> Task directions
With the line containing "Where should I click to: Switch" as the start and the line containing "Task: Toggle the Reference sequence checkbox" as the end, transcribe that span of the entries below exactly, including both.

__________

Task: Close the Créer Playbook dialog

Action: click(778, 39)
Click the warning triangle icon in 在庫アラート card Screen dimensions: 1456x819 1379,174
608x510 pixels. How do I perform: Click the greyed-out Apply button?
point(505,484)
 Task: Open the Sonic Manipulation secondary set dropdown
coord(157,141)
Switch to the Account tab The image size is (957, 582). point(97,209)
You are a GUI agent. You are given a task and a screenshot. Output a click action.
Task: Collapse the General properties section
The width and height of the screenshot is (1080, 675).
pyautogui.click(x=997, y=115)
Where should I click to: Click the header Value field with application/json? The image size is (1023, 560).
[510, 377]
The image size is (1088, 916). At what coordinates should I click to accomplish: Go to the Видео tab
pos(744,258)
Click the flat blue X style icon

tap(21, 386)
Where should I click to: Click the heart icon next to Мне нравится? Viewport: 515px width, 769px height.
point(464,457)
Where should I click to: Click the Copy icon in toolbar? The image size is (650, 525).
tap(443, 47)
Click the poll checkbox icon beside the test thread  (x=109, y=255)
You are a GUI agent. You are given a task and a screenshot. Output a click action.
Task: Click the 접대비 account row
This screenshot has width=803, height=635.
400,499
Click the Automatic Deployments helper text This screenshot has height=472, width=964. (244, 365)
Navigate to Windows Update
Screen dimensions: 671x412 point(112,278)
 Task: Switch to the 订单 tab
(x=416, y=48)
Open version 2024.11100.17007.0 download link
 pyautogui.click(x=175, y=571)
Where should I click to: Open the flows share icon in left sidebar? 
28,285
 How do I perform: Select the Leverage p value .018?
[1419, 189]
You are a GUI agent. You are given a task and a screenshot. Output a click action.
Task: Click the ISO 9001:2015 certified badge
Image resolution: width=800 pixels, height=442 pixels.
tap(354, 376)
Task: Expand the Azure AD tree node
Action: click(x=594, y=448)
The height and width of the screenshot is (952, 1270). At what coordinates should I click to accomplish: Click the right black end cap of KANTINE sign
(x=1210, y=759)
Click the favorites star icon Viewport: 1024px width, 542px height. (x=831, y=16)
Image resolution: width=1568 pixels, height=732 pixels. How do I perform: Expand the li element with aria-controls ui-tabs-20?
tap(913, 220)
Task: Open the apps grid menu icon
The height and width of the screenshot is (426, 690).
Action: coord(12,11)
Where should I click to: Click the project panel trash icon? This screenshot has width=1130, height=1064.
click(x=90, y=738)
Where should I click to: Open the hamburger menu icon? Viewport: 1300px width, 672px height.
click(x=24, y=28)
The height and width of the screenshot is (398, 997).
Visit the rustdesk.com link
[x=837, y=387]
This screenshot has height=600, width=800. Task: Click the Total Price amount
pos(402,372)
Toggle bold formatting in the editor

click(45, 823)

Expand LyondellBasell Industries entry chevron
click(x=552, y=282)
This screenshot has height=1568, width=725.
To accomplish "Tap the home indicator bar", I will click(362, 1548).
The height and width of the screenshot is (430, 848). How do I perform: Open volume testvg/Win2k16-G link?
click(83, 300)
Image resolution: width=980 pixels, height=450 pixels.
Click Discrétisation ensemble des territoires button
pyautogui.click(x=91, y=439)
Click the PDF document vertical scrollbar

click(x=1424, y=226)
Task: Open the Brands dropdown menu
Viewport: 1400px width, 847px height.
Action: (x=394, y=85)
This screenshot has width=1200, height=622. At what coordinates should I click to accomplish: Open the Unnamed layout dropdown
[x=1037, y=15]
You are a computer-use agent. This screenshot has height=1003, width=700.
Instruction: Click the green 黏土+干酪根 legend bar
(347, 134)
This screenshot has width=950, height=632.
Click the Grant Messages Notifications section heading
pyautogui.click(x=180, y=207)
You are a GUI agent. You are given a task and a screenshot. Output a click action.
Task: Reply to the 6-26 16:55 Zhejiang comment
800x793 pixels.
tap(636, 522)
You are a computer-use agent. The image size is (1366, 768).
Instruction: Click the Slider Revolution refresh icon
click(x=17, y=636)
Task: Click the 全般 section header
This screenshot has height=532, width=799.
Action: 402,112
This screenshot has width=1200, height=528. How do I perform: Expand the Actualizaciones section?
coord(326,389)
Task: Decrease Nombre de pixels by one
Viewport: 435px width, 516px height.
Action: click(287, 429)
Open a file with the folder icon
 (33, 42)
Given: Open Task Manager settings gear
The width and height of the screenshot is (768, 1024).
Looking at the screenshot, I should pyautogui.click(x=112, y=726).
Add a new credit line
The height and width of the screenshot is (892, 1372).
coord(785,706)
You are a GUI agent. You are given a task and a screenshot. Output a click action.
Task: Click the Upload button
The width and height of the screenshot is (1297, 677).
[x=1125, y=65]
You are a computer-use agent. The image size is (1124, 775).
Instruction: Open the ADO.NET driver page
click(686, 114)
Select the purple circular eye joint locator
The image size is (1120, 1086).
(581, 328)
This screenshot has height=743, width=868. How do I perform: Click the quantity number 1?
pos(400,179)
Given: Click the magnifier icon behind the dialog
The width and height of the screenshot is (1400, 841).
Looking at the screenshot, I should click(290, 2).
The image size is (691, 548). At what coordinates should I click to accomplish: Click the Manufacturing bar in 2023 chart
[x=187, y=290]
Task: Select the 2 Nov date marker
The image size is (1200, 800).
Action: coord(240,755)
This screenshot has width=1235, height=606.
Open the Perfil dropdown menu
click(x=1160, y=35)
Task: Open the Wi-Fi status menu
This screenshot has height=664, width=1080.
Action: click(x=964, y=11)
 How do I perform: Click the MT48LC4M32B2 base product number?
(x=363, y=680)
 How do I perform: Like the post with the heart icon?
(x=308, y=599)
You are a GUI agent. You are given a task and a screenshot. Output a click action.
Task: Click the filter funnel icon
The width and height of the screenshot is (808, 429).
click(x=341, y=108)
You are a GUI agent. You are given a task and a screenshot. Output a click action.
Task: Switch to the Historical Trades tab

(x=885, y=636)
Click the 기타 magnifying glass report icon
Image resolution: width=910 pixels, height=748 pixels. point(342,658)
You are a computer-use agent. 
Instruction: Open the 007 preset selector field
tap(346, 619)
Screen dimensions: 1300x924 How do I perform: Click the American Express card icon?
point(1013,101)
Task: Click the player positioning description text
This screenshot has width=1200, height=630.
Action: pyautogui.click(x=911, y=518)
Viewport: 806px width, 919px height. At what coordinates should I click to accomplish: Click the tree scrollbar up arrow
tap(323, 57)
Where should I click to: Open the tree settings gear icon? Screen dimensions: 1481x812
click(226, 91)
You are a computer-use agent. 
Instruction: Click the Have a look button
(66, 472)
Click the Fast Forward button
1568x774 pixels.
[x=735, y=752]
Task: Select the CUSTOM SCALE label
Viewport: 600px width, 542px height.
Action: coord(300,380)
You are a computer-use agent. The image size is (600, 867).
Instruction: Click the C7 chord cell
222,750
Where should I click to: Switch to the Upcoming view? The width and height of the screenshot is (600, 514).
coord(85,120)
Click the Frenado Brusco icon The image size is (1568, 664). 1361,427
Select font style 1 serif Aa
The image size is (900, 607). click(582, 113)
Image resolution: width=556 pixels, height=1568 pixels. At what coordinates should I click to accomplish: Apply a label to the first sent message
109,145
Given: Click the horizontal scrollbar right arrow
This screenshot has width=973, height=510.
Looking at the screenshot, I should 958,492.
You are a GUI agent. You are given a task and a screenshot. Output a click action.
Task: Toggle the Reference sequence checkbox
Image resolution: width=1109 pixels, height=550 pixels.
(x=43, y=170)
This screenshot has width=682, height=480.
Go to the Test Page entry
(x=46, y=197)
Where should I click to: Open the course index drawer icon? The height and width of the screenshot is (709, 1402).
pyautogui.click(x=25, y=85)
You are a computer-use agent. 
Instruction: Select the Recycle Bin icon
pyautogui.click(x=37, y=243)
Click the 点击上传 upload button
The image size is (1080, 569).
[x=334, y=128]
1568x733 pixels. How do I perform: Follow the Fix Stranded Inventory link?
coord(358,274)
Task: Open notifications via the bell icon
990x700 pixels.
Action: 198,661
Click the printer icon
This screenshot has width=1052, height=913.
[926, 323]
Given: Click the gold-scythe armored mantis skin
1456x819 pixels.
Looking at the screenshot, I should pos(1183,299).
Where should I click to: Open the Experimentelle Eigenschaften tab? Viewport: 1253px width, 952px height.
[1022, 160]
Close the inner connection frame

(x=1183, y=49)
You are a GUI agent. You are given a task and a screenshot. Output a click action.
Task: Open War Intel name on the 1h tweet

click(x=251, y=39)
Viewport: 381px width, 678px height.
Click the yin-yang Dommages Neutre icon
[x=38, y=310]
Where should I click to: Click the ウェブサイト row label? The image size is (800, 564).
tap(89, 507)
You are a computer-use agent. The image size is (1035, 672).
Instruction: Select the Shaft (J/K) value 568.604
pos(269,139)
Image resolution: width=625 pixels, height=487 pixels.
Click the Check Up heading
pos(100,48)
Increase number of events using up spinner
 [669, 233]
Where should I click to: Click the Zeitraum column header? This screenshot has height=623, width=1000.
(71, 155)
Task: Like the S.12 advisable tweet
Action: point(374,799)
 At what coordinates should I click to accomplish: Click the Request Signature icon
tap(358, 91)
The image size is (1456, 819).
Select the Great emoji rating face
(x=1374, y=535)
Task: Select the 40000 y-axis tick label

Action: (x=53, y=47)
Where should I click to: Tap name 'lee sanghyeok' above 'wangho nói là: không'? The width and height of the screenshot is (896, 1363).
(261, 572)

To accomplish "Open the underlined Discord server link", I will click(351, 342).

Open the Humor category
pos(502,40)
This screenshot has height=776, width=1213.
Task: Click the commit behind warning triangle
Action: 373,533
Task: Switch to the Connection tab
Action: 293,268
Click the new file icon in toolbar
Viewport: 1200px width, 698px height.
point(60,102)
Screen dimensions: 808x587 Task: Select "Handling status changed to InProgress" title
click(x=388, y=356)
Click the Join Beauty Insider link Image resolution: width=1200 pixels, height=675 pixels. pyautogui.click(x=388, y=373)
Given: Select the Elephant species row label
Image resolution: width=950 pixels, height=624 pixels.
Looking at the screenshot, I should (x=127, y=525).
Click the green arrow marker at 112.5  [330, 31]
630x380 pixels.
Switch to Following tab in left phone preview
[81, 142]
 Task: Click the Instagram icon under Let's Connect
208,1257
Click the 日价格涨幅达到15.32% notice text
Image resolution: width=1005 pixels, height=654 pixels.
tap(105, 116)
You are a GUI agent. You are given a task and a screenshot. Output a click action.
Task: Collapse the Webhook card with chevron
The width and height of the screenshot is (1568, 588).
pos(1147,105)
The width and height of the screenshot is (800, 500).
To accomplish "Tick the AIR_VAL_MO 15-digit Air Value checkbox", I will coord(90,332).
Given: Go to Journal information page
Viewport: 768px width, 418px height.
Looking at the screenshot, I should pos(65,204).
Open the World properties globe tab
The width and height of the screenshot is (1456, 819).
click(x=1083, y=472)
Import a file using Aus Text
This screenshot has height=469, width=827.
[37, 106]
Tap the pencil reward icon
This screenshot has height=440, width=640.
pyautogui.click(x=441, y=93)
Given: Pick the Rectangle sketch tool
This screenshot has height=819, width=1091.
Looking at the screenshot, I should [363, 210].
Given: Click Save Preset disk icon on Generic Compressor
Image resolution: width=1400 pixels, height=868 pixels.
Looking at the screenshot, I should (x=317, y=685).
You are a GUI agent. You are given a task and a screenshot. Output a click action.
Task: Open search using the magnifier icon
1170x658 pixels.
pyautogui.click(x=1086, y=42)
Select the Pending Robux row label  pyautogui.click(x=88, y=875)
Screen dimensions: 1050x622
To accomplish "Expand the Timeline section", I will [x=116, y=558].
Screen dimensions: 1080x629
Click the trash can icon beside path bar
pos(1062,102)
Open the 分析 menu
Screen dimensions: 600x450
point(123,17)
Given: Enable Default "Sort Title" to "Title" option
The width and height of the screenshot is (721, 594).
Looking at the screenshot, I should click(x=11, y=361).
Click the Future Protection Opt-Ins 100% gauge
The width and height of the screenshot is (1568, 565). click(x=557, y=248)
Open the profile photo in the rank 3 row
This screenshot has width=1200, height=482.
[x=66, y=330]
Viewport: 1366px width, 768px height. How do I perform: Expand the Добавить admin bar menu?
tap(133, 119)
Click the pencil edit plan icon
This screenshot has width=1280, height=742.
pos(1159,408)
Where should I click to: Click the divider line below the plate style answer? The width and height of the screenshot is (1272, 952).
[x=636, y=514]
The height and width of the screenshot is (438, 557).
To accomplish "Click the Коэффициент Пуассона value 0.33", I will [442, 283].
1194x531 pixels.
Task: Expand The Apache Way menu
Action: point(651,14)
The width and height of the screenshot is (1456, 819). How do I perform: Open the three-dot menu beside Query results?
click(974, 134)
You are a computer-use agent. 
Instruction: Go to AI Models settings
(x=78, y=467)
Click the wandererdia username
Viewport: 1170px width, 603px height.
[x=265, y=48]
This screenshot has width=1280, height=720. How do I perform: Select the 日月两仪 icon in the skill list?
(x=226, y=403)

__________

> Answer box
Where should I click to: Switch to the Upcoming view? The width and height of the screenshot is (600, 514).
coord(85,120)
Click the Frenado Brusco icon The image size is (1568, 664). 1361,427
Select font style 1 serif Aa
The image size is (900, 607). click(582, 113)
Image resolution: width=556 pixels, height=1568 pixels. At what coordinates should I click to accomplish: Apply a label to the first sent message
109,145
Given: Click the horizontal scrollbar right arrow
This screenshot has width=973, height=510.
Looking at the screenshot, I should 958,492.
You are a GUI agent. You are given a task and a screenshot. Output a click action.
Task: Toggle the Reference sequence checkbox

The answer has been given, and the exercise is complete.